Please retype every one of the rows below word for word, leaving out the pictures.
::: Given records
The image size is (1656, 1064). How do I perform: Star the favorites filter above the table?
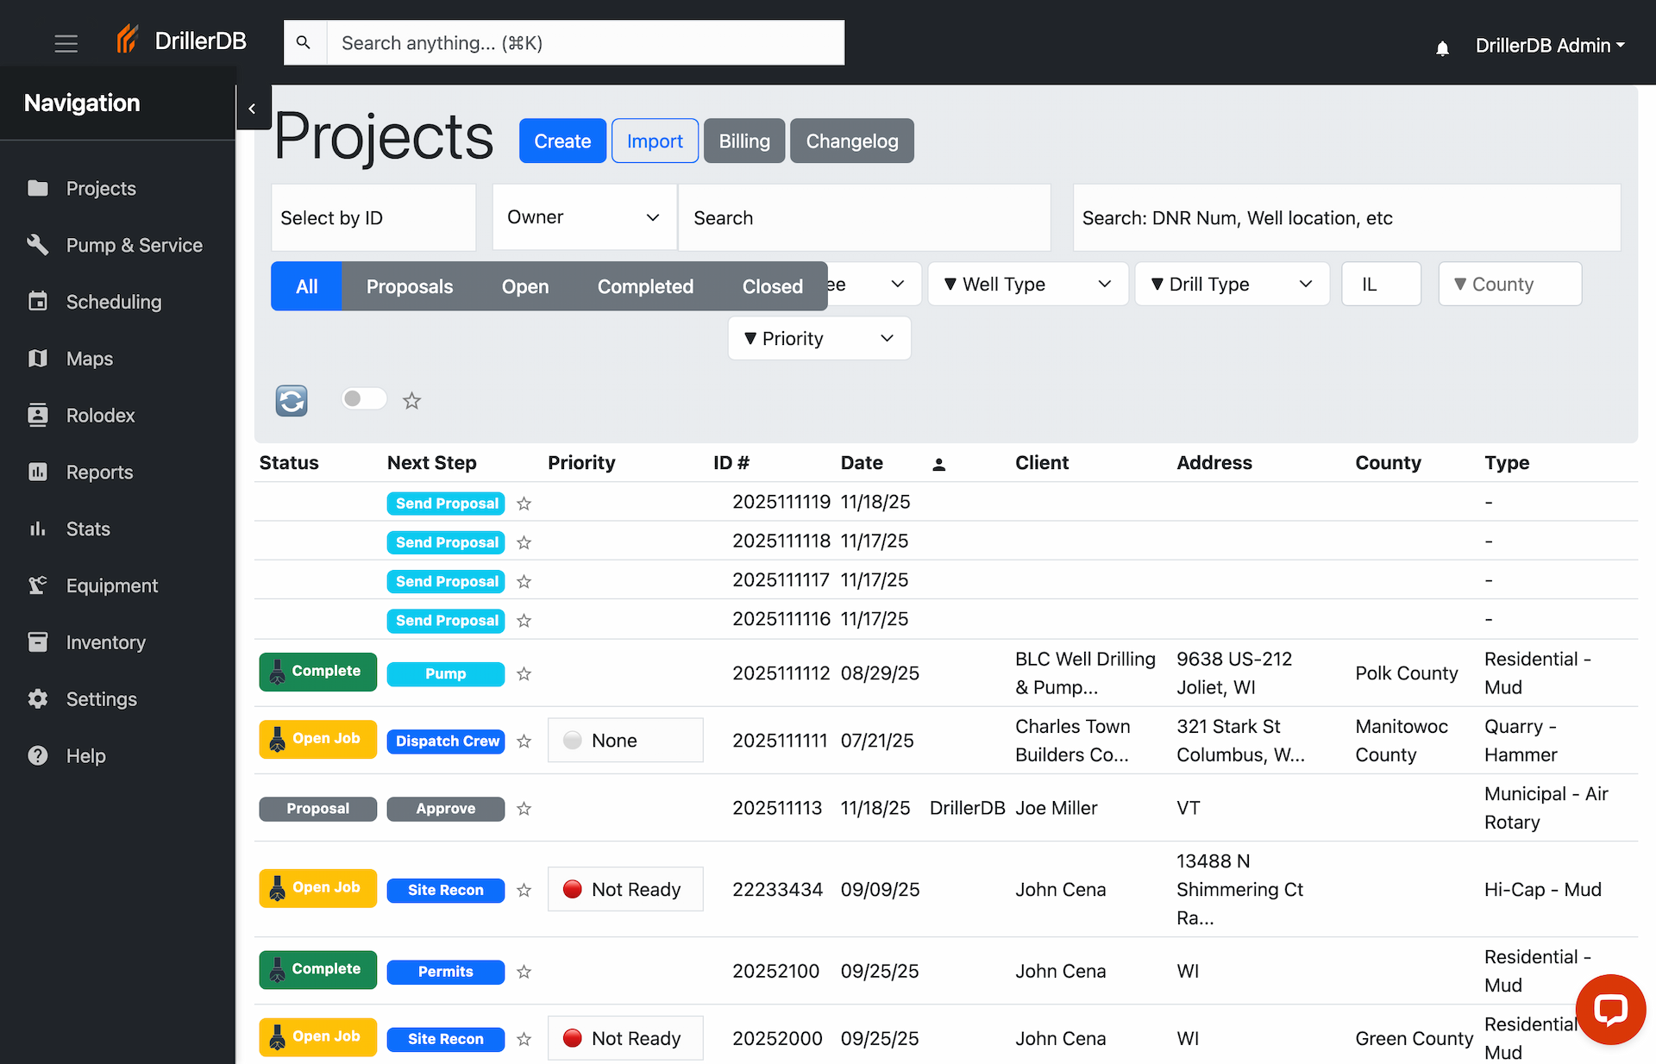(411, 400)
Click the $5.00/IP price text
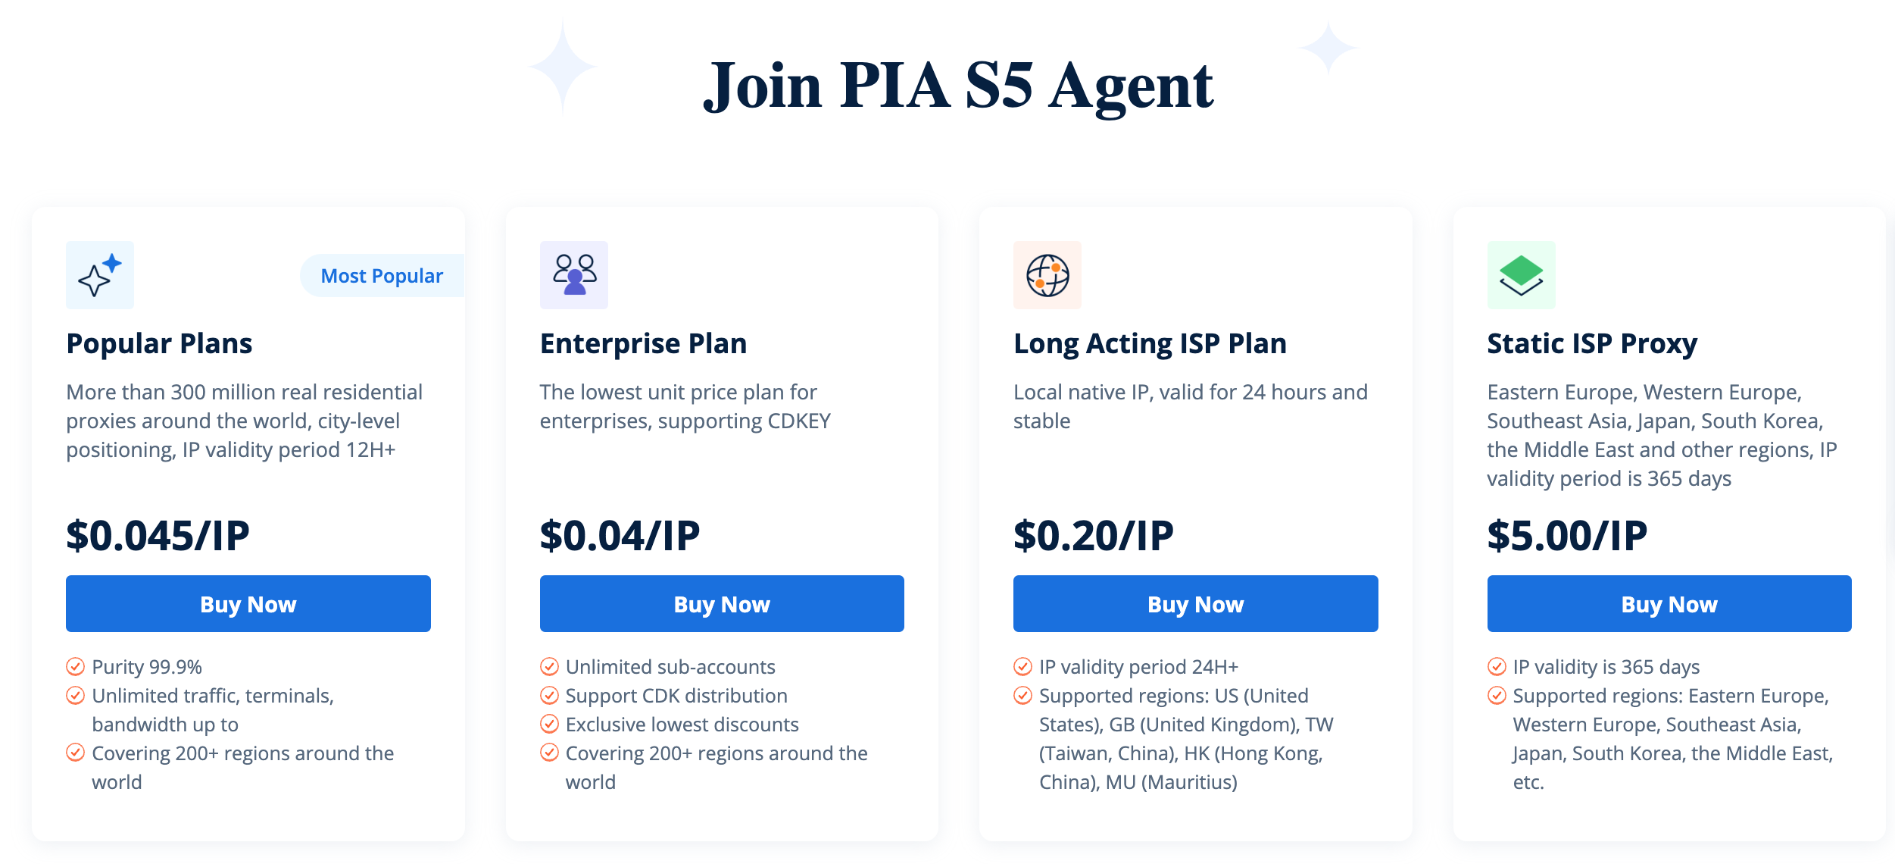 [1567, 536]
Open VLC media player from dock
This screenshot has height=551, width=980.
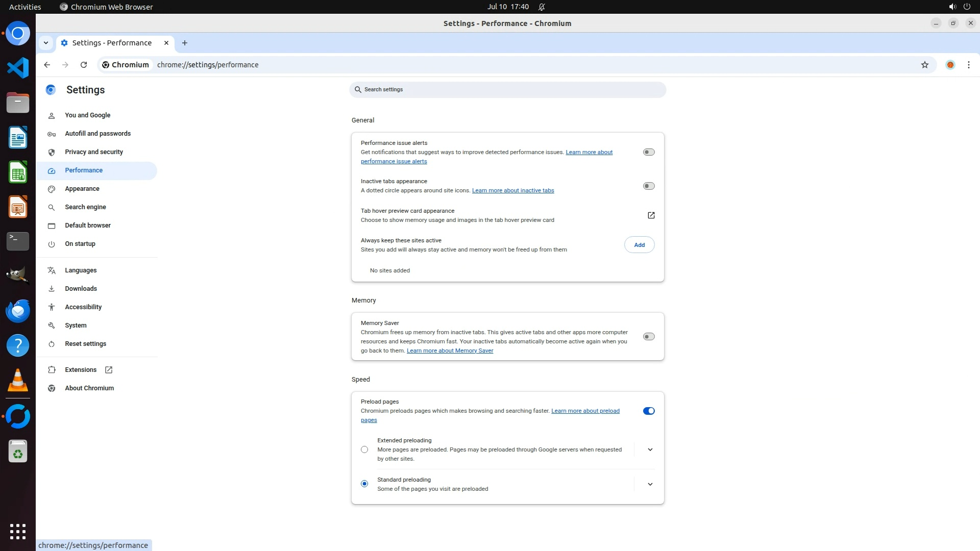tap(18, 380)

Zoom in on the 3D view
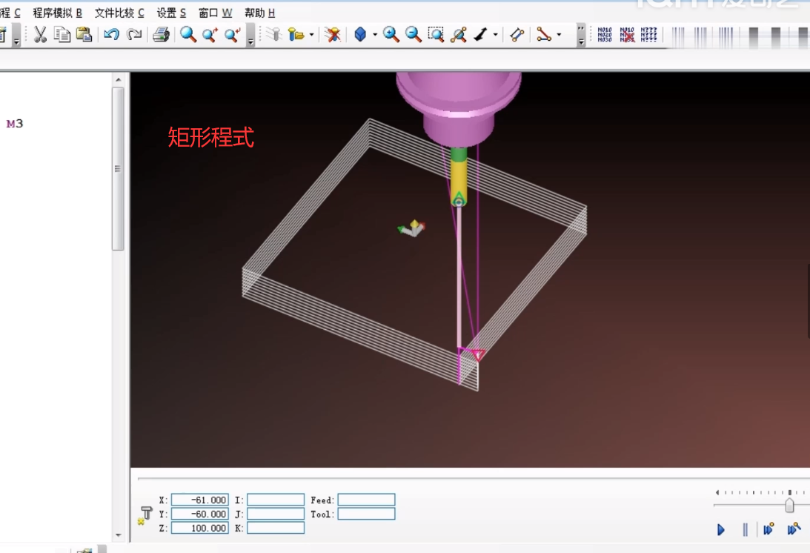(x=391, y=34)

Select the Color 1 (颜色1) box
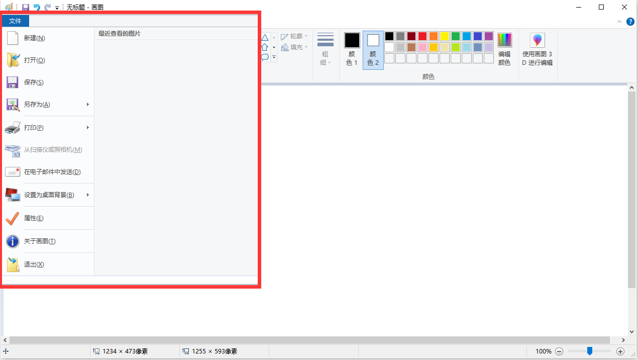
::::::
Written response:
The image size is (1656, 1064). How do I perform: Star the favorites filter above the table?
(411, 400)
Click the $5.00/IP price text
 [1567, 536]
Open VLC media player from dock
This screenshot has height=551, width=980.
tap(18, 380)

Zoom in on the 3D view
(x=391, y=34)

Select the Color 1 (颜色1) box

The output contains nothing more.